The Deal/Sad Johnny

391 18 13
                                    

Angst for the soul.

Thomas's P0V
I look at John expecting an answer. I used to have a thing for Alex so this will be easy. For John, he's fine as hell, I only did what I did because I'm a dick.

"On one condition..." He mutters. "You can't fuck either of us," John says hesitantly.

"You don't mean that," I say smirking. He looks at me flustered as I walk over to him and I kiss him on the lips. I pull away as quickly as I kissed him and see his speechless reaction.

I look over to Alex and see his little issue.

"Fuck" he mutters engaging eye contact with me.

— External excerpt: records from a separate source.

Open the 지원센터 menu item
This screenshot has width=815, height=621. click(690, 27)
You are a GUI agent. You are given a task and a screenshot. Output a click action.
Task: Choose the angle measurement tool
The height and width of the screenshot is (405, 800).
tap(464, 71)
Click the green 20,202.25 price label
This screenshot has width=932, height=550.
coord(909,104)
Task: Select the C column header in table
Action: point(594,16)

"Alright, we'll do this but not for long and yeah I meant that. I don't want to be accidentally marked by some irresponsible jock. Same goes for my boyfriend don't think because I'm an Omega means you'll be able to fuck around. No sex. That's final." He says gaining a small dose of confidence.

"Deal," I say holding out my hand. He shakes it firmly and I start walking home.

*time skip to the middle of the day*

Angelica comes running up towards me with a fiery look on her face. I had been walking around, holding hands and kissing with John and Alex all day. I kinda forgot about her(actually same, also FINALLY someone forgets Angelica)

"YOU CHEATING ASSHOLE I HOPE YOU BURN IN HELL" She yells, bitch slapping me in front of everyone. (Actually historically accurate)

Everyone gives me subtle bitchy looks but don't interfere.

At lunch, everything goes way worse. Everyone at our table just straight up ignored Alex, John, and I. They all just kinda scooted to the side a bit and would have conversations but just not include us. I was a little sad but hey, at least I didn't embarrass myself.

Alex's P0V
Everyone here is actually like I did something wrong. I basically did nothing. I thought him and Angie broke up it's not my fault. But, hey, I don't have any regrets. Thomas is hot...and good in bed.

John's P0V
I feel lonely. Isolated from everyone else. My friends left me and are ignoring me. And my boyfriends are kinda engaged in their own conversation. They talk about alpha shit like ruts, football, debate. They just have so much in common and well I don't. 

I feel like I'm in a lifeboat. All by myself.

This was interesting. Also thanks to @isdrebel for um...reminding me. Like lmao, I'm such a bad writer. But we're going to pretend like that was planned and I totally wanted to do that.